Graph-Aware Transformer: Is Attention All Graphs Need?
This addresses the problem of applying Transformers to graph data for tasks like classification and generation in domains such as chemistry, though it is incremental as it adapts an existing model to a new data type.
The authors tackled the incompatibility of Transformers with non-sequential graph data by proposing GRAT, a Transformer-based encoder-decoder model that adapts self-attention to edges and uses a two-path decoding mechanism, achieving state-of-the-art performance on 4 regression tasks in the QM9 benchmark.

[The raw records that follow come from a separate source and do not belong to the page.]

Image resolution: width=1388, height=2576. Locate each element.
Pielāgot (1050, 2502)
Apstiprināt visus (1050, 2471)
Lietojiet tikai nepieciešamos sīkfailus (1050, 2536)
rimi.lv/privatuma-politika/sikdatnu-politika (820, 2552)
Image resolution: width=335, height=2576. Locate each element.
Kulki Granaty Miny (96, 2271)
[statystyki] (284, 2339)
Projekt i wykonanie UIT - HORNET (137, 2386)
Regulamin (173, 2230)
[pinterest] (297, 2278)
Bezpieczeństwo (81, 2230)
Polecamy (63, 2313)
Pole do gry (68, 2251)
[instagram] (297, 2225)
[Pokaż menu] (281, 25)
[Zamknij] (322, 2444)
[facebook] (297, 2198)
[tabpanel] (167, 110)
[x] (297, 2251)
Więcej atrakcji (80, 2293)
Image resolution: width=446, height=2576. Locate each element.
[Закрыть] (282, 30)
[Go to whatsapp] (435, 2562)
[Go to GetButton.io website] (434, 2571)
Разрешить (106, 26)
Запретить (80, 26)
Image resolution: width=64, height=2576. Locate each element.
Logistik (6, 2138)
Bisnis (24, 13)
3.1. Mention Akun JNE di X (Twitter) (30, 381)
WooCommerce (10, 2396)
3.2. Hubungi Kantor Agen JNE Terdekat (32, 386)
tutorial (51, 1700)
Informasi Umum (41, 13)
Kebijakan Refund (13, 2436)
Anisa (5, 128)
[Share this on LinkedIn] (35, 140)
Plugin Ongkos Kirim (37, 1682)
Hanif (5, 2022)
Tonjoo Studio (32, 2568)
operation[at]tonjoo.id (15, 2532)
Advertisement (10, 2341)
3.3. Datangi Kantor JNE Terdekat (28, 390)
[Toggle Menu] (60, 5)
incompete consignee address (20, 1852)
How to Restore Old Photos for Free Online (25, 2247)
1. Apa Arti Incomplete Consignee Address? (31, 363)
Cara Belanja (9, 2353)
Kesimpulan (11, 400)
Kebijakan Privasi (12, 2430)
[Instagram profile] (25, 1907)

Graphs are the natural data structure to represent relational and structural information in many domains. To cover the broad range of graph-data applications including graph classification as well as graph generation, it is desirable to have a general and flexible model consisting of an encoder and a decoder that can handle graph data. Although the representative encoder-decoder model, Transformer, shows superior performance in various tasks especially of natural language processing, it is not immediately available for graphs due to their non-sequential characteristics. To tackle this incompatibility, we propose GRaph-Aware Transformer (GRAT), the first Transformer-based model which can encode and decode whole graphs in end-to-end fashion. GRAT is featured with a self-attention mechanism adaptive to the edge information and an auto-regressive decoding mechanism based on the two-path approach consisting of sub-graph encoding path and node-and-edge generation path for each decoding step. We empirically evaluated GRAT on multiple setups including encoder-based tasks such as molecule property predictions on QM9 datasets and encoder-decoder-based tasks such as molecule graph generation in the organic molecule synthesis domain. GRAT has shown very promising results including state-of-the-art performance on 4 regression tasks in QM9 benchmark.